Deep Learning-Based Bearing Fault Classification Using Stray Magnetic Flux Signal

Detecting existing faults in bearing systems of electric motors is of utmost importance to prevent further damage and mitigate costly repairs. This paper addresses the challenging task of identifying distributed faults, which differ from the more commonly studied single point faults. Selecting an appropriate input is crucial for accurate fault diagnosis in real-world bearing systems. While various inputs such as vibration signals on different axes (x, y, z), acoustic signals, and current signals have been explored in the literature, this research investigates the performance of stray magnetic flux signals for bearing fault classification. Another key aspect of this study is the focus on real faults rather than simulated faults commonly used in laboratory research. The motivation behind this approach lies in utilizing simple sensor boards to achieve reasonable fault classification results for real-world distributed bearing faults.
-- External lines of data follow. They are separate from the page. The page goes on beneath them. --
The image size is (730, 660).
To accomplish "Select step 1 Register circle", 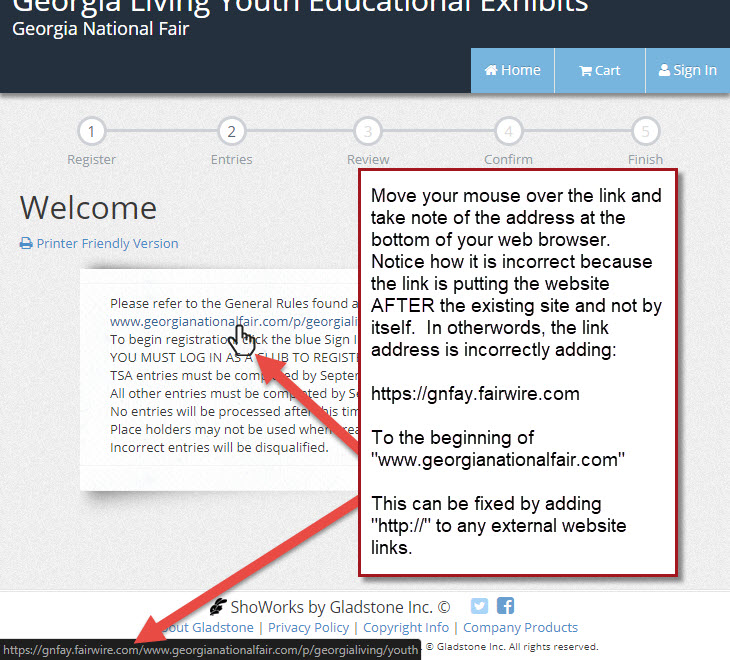I will pyautogui.click(x=91, y=131).
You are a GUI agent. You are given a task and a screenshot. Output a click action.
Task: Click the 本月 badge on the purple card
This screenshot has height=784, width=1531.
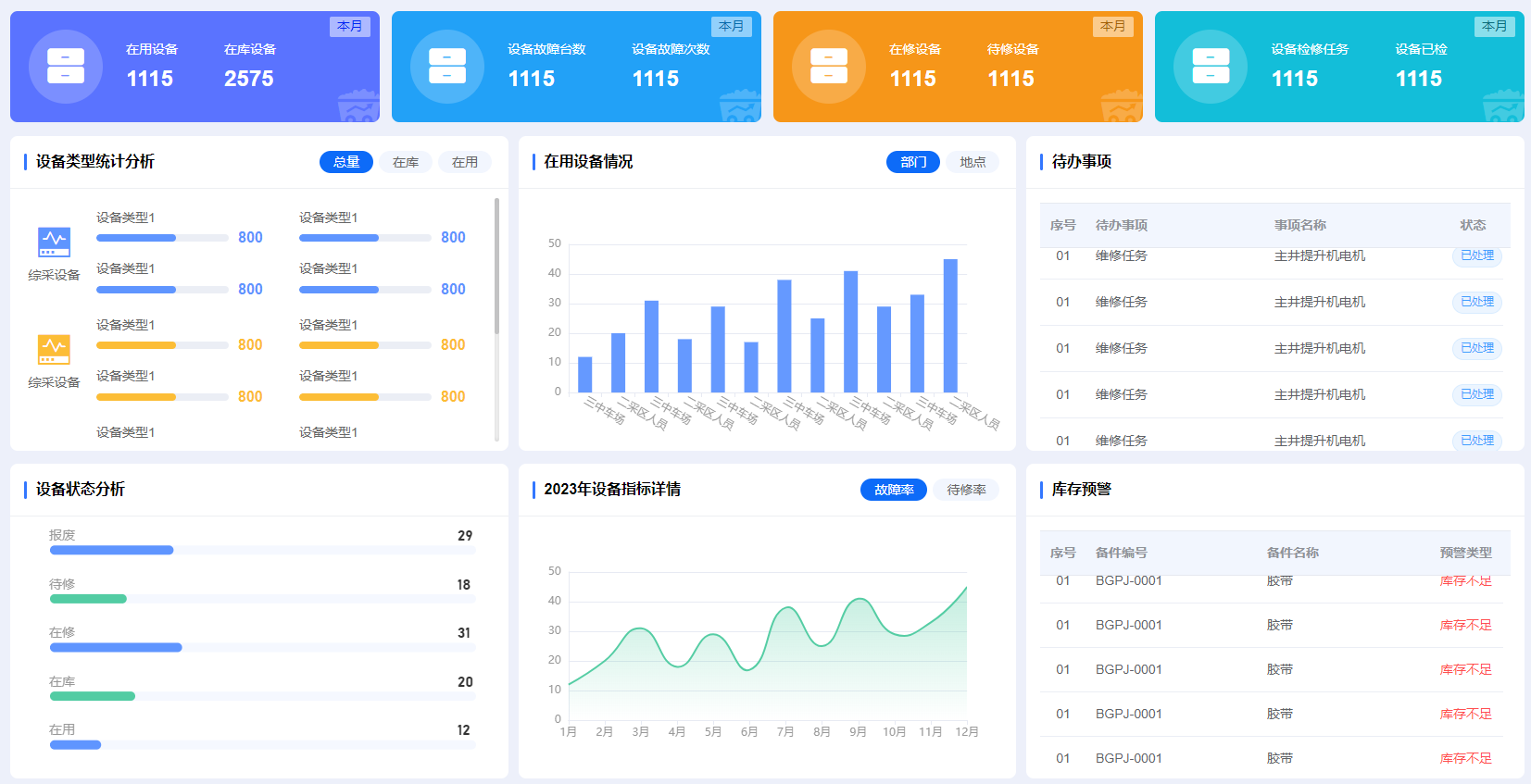pos(350,26)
Deep learning networks were chosen as the methodology due to the limitations of traditional machine learning techniques in reliably detecting fault patterns solely based on stray magnetic flux signals. The proposed deep learning algorithm demonstrates its effectiveness in extracting informative features from the flux signals, enabling accurate classification of five faulty conditions and one healthy condition with a test accuracy exceeding 94%. This highlights the success of the model in reliably identifying and categorizing different bearing fault states using the stray magnetic flux signal as the input.